Please rewrite all of the material below with every "GUI agent" changed to "screen assistant" and nothing else altered. Leave the pictures out of your version.

>> Begin RECORDS SHOWN

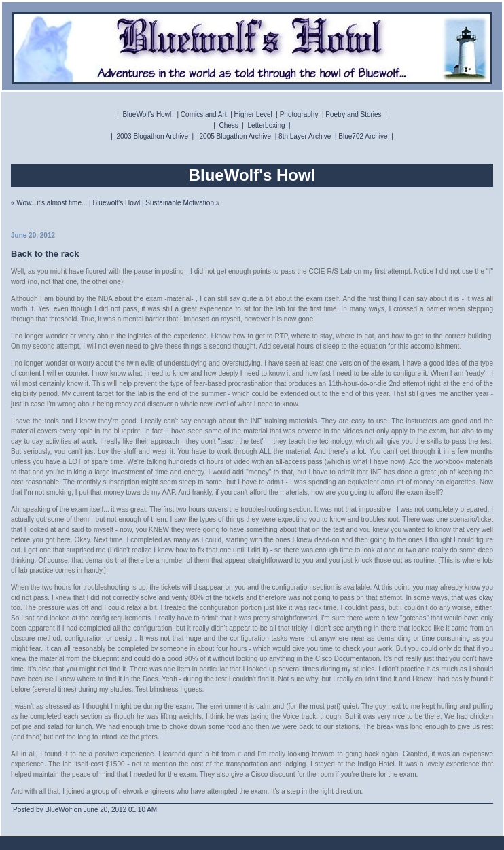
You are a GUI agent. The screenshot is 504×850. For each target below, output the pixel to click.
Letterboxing (266, 125)
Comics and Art (204, 114)
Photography (299, 114)
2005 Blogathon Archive (236, 136)
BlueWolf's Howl (147, 114)
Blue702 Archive (363, 136)
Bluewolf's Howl (116, 202)
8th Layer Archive (304, 136)
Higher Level (253, 114)
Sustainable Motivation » (182, 202)
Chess (228, 125)
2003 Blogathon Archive (152, 136)
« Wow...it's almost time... (49, 202)
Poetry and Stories (353, 114)
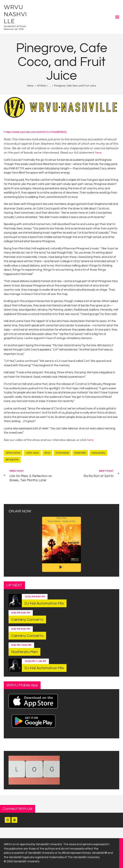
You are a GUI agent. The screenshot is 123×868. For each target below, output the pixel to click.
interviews (62, 453)
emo (47, 453)
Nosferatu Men (24, 652)
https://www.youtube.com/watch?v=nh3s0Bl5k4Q (35, 132)
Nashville (80, 453)
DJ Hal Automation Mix (44, 603)
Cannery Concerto (27, 619)
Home (30, 86)
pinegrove (12, 459)
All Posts (41, 86)
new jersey (98, 453)
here (98, 152)
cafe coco (32, 453)
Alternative (13, 453)
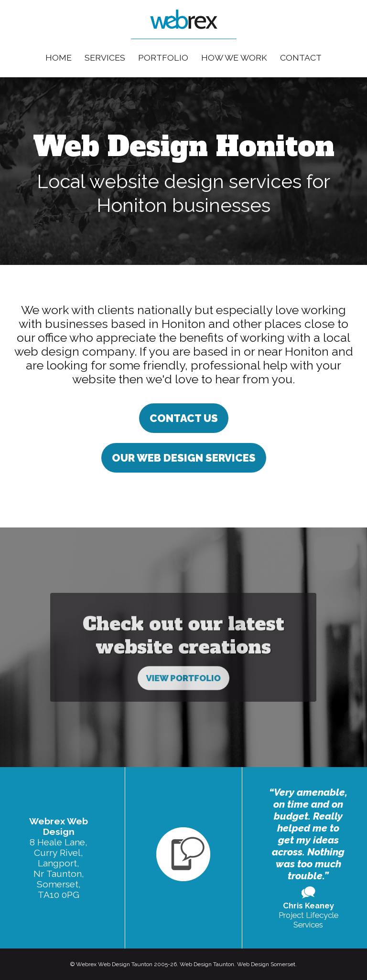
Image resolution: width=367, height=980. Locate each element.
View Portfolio (183, 651)
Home (58, 57)
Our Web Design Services (184, 458)
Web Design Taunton (207, 964)
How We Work (234, 57)
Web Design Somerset (266, 964)
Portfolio (163, 57)
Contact (301, 57)
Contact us (184, 418)
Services (105, 57)
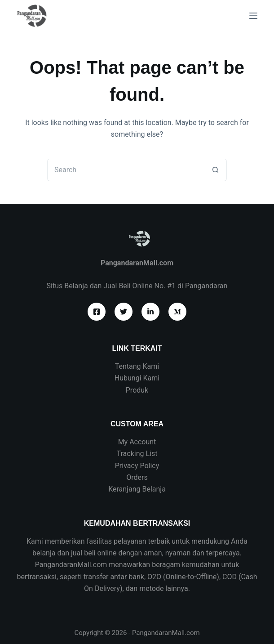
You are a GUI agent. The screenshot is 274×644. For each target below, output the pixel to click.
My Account (137, 442)
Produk (137, 390)
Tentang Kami (137, 366)
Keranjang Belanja (137, 489)
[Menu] (253, 16)
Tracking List (137, 453)
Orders (137, 477)
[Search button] (216, 170)
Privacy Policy (137, 465)
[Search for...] (126, 170)
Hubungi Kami (137, 378)
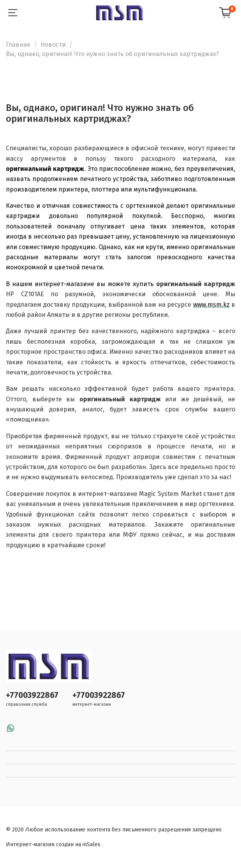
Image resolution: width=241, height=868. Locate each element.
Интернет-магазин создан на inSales (53, 844)
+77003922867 (32, 695)
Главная (18, 44)
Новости (53, 44)
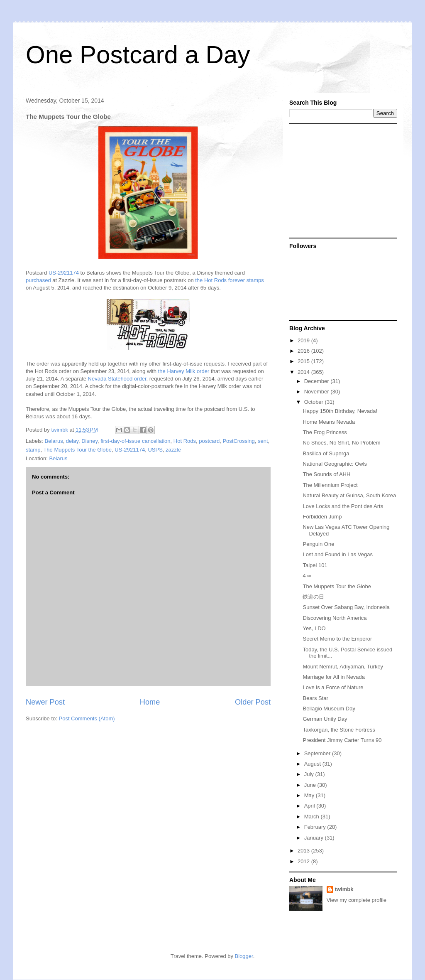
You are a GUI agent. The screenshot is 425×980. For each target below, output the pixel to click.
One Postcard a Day (138, 54)
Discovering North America (335, 618)
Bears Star (315, 698)
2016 (304, 351)
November (318, 391)
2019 (304, 340)
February (316, 827)
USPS (155, 449)
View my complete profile (357, 900)
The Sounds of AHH (326, 474)
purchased (38, 280)
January (315, 838)
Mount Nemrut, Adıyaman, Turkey (343, 666)
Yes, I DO (314, 628)
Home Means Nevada (329, 422)
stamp (33, 449)
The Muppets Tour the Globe (77, 449)
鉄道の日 (313, 597)
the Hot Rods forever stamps (229, 280)
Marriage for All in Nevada (334, 677)
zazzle (173, 449)
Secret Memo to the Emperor (337, 639)
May (310, 795)
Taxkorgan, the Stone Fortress (339, 729)
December (318, 381)
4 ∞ (307, 575)
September (318, 753)
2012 (304, 861)
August (313, 764)
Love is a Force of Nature (333, 687)
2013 (304, 850)
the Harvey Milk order (184, 371)
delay (72, 441)
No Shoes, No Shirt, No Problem (341, 442)
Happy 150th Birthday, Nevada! (340, 411)
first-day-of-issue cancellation (135, 441)
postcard (209, 441)
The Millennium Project (330, 485)
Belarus (54, 441)
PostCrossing (238, 441)
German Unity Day (325, 719)
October (315, 402)
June (311, 785)
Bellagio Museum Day (329, 708)
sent (263, 441)
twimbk (344, 889)
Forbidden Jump (322, 516)
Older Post (253, 702)
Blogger (244, 956)
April (310, 806)
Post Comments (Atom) (87, 718)
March (313, 816)
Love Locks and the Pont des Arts (343, 506)
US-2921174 (64, 273)
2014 (304, 372)
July (310, 774)
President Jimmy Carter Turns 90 (342, 740)
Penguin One (318, 544)
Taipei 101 (315, 565)
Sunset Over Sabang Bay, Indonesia (346, 607)
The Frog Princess (325, 432)
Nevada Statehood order (117, 378)
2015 (304, 361)
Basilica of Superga (326, 453)
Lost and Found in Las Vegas (337, 554)
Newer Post (45, 702)
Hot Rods (185, 441)
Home (150, 702)
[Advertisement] (341, 180)
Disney (89, 441)
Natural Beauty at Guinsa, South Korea (349, 495)
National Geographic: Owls (335, 464)
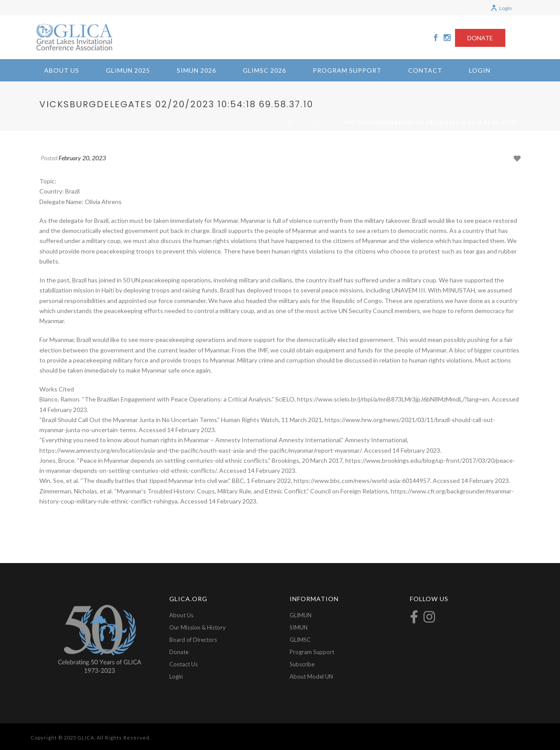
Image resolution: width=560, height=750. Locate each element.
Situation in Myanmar (325, 123)
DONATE (480, 38)
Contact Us (183, 664)
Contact (425, 70)
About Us (62, 70)
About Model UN (311, 676)
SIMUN (298, 627)
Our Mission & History (197, 627)
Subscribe (302, 664)
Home (279, 123)
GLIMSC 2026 (264, 70)
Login (501, 8)
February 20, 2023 (82, 158)
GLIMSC (300, 640)
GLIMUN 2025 (128, 70)
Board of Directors (193, 640)
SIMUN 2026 (196, 70)
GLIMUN (301, 615)
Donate (179, 652)
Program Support (347, 70)
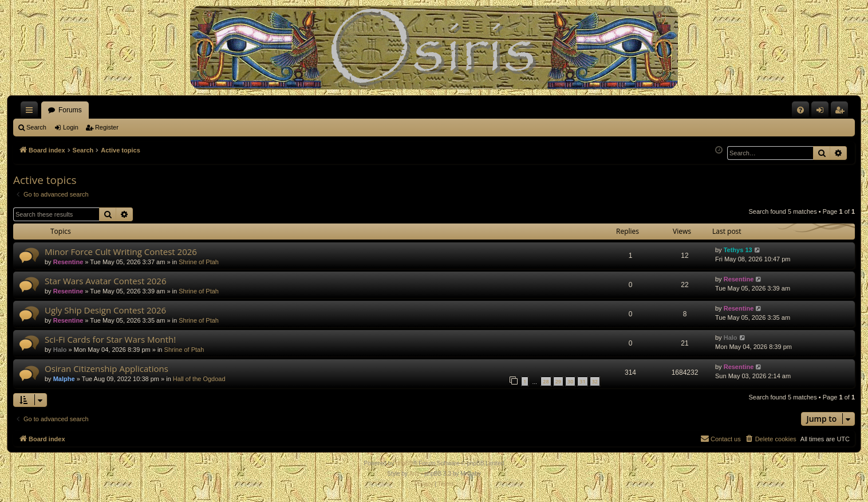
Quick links (31, 112)
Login (70, 127)
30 (570, 381)
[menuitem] (800, 110)
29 (558, 381)
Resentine (68, 262)
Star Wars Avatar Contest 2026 (105, 281)
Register (106, 127)
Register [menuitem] (842, 112)
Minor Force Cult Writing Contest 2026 (121, 252)
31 (582, 381)
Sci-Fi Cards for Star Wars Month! (110, 339)
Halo (60, 350)
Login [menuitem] (822, 112)
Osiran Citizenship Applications (106, 368)
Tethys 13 (738, 250)
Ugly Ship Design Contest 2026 (105, 310)
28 (546, 381)
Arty (415, 473)
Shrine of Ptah (199, 262)
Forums (70, 110)
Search (36, 127)
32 (595, 381)
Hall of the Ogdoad (199, 379)
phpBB (404, 463)
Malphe (64, 379)
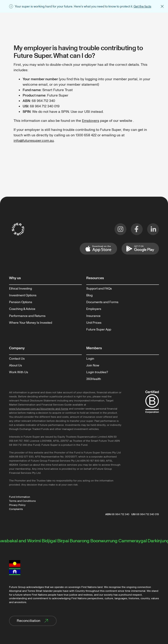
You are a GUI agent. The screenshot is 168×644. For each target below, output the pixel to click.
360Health (94, 379)
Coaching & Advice (22, 309)
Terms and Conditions (22, 501)
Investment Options (23, 296)
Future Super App (99, 330)
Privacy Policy (17, 505)
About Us (16, 366)
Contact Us (17, 359)
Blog (89, 296)
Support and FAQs (99, 288)
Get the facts (142, 6)
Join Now (93, 366)
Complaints (16, 509)
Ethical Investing (21, 288)
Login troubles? (97, 372)
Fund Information (20, 497)
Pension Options (21, 302)
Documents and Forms (102, 302)
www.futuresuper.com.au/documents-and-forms (39, 409)
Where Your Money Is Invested (31, 323)
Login (90, 359)
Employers (90, 121)
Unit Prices (94, 323)
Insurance (93, 316)
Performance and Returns (27, 316)
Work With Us (19, 372)
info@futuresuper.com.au (34, 140)
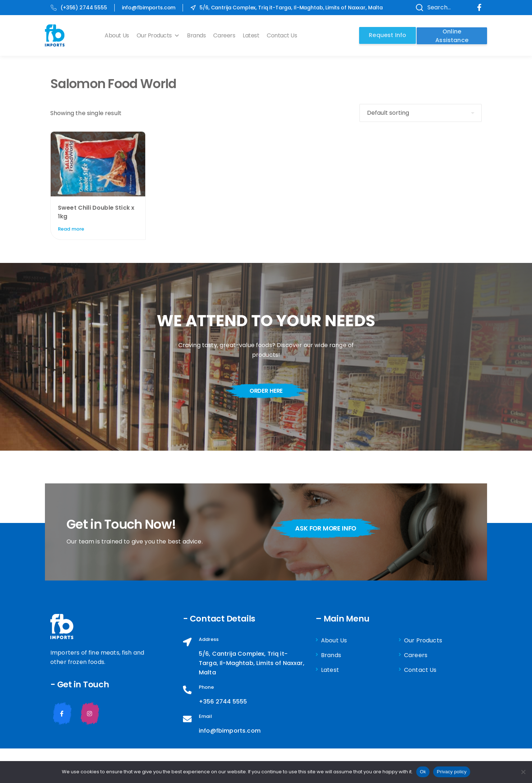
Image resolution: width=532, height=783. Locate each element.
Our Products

>> End RECORDS SHOWN

TASK OUTPUT:
You are a screen assistant. The screenshot is 504×850. For each target below, output the pixel to click.
Letterboxing (266, 125)
Comics and Art (204, 114)
Photography (299, 114)
2005 Blogathon Archive (236, 136)
BlueWolf's Howl (147, 114)
Blue702 Archive (363, 136)
Bluewolf's Howl (116, 202)
8th Layer Archive (304, 136)
Higher Level (253, 114)
Sustainable Motivation » (182, 202)
Chess (228, 125)
2003 Blogathon Archive (152, 136)
« Wow...it's almost time... (49, 202)
Poetry and Stories (353, 114)
You are a screen assistant. The screenshot is 123×868. For each target below, output the pixel to click.
interviews (62, 453)
emo (47, 453)
Nosferatu Men (24, 652)
https://www.youtube.com/watch?v=nh3s0Bl5k4Q (35, 132)
Nashville (80, 453)
DJ Hal Automation Mix (44, 603)
Cannery Concerto (27, 619)
Home (30, 86)
pinegrove (12, 459)
All Posts (41, 86)
new jersey (98, 453)
here (98, 152)
cafe coco (32, 453)
Alternative (13, 453)
Image resolution: width=367, height=980. Locate each element.
View Portfolio (183, 651)
Home (58, 57)
Our Web Design Services (184, 458)
Web Design Taunton (207, 964)
How We Work (234, 57)
Web Design Somerset (266, 964)
Portfolio (163, 57)
Contact (301, 57)
Contact us (184, 418)
Services (105, 57)
You are a screen assistant. The screenshot is 274×644. For each target below, output the pixel to click.
My Account (137, 442)
Produk (137, 390)
Tentang Kami (137, 366)
Keranjang Belanja (137, 489)
[Menu] (253, 16)
Tracking List (137, 453)
Orders (137, 477)
[Search button] (216, 170)
Privacy Policy (137, 465)
[Search for...] (126, 170)
Hubungi Kami (137, 378)
Image resolution: width=241, height=868. Locate each element.
Интернет-магазин создан на inSales (53, 844)
+77003922867 (32, 695)
Главная (18, 44)
Новости (53, 44)
You are a screen assistant. The screenshot is 425×980. For each target below, output the pixel to click.
One Postcard a Day (138, 54)
Discovering North America (335, 618)
Bears Star (315, 698)
2016 (304, 351)
November (318, 391)
2019 (304, 340)
February (316, 827)
USPS (155, 449)
View my complete profile (357, 900)
The Sounds of AHH (326, 474)
purchased (38, 280)
January (315, 838)
Mount Nemrut, Adıyaman, Turkey (343, 666)
Yes, I DO (314, 628)
Home Means Nevada (329, 422)
stamp (33, 449)
The Muppets Tour the Globe (77, 449)
鉄道の日 (313, 597)
the Hot Rods forever stamps (229, 280)
Marriage for All in Nevada (334, 677)
zazzle (173, 449)
Secret Memo to the Emperor (337, 639)
May (310, 795)
Taxkorgan, the Stone Fortress (339, 729)
December (318, 381)
4 ∞ (307, 575)
September (318, 753)
2012 (304, 861)
August (313, 764)
Love is a Force of Nature (333, 687)
2013 (304, 850)
the Harvey Milk order (184, 371)
delay (72, 441)
No Shoes, No Shirt, No Problem (341, 442)
Happy 150th Birthday, Nevada! (340, 411)
first-day-of-issue cancellation (135, 441)
postcard (209, 441)
The Millennium Project (330, 485)
Belarus (54, 441)
PostCrossing (238, 441)
German Unity Day (325, 719)
October (315, 402)
June (311, 785)
Bellagio Museum Day (329, 708)
sent (263, 441)
twimbk (344, 889)
Forbidden Jump (322, 516)
Older Post (253, 702)
Blogger (244, 956)
April (310, 806)
Post Comments (Atom) (87, 718)
March (313, 816)
Love Locks and the Pont des Arts (343, 506)
US-2921174 (64, 273)
2014 (304, 372)
July (310, 774)
President Jimmy Carter Turns 90 (342, 740)
Penguin One (318, 544)
Taipei 101 (315, 565)
Sunset Over Sabang Bay, Indonesia (346, 607)
The Frog Princess (325, 432)
Nevada Statehood order (117, 378)
2015 (304, 361)
Basilica of Superga (326, 453)
Lost and Found in Las Vegas (337, 554)
Newer Post (45, 702)
Hot Rods (185, 441)
Home (150, 702)
[Advertisement] (341, 180)
Disney (89, 441)
Natural Beauty at Guinsa, South Korea (349, 495)
National Geographic: Owls (335, 464)
Image resolution: width=560, height=750. Locate each element.
Situation in Myanmar (325, 123)
DONATE (480, 38)
Contact Us (183, 664)
Contact (425, 70)
About Us (62, 70)
About Model UN (311, 676)
SIMUN (298, 627)
Our Mission & History (197, 627)
Subscribe (302, 664)
Home (279, 123)
GLIMSC 2026 (264, 70)
Login (501, 8)
February 20, 2023 (82, 158)
GLIMSC (300, 640)
GLIMUN 2025 (128, 70)
Board of Directors (193, 640)
SIMUN 2026 (196, 70)
GLIMUN (301, 615)
Donate (179, 652)
Program Support (347, 70)
Quick links (31, 112)
Login (70, 127)
30 (570, 381)
[menuitem] (800, 110)
29 (558, 381)
Resentine (68, 262)
Star Wars Avatar Contest 2026 (105, 281)
Register (106, 127)
Register [menuitem] (842, 112)
Minor Force Cult Writing Contest 2026 (121, 252)
31 (582, 381)
Sci-Fi Cards for Star Wars Month! (110, 339)
Halo (60, 350)
Login [menuitem] (822, 112)
Osiran Citizenship Applications (106, 368)
Tethys 13 (738, 250)
Ugly Ship Design Contest 2026 (105, 310)
28 (546, 381)
Arty (415, 473)
Shrine of Ptah (199, 262)
Forums (70, 110)
Search (36, 127)
32 (595, 381)
Hall of the Ogdoad (199, 379)
phpBB (404, 463)
Malphe (64, 379)
You are a screen assistant. The screenshot is 168×644. For each target below, output the pixel to click.
360Health (94, 379)
Coaching & Advice (22, 309)
Terms and Conditions (22, 501)
Investment Options (23, 296)
Future Super App (99, 330)
Privacy Policy (17, 505)
About Us (16, 366)
Contact Us (17, 359)
Blog (89, 296)
Support and FAQs (99, 288)
Get the facts (142, 6)
Join Now (93, 366)
Complaints (16, 509)
Ethical Investing (21, 288)
Login troubles? (97, 372)
Fund Information (20, 497)
Pension Options (21, 302)
Documents and Forms (102, 302)
www.futuresuper.com.au/documents-and-forms (39, 409)
Where Your Money Is Invested (31, 323)
Login (90, 359)
Employers (90, 121)
Unit Prices (94, 323)
Insurance (93, 316)
Performance and Returns (27, 316)
Work With Us (19, 372)
info@futuresuper.com.au (34, 140)
Image resolution: width=532, height=783. Locate each element.
Our Products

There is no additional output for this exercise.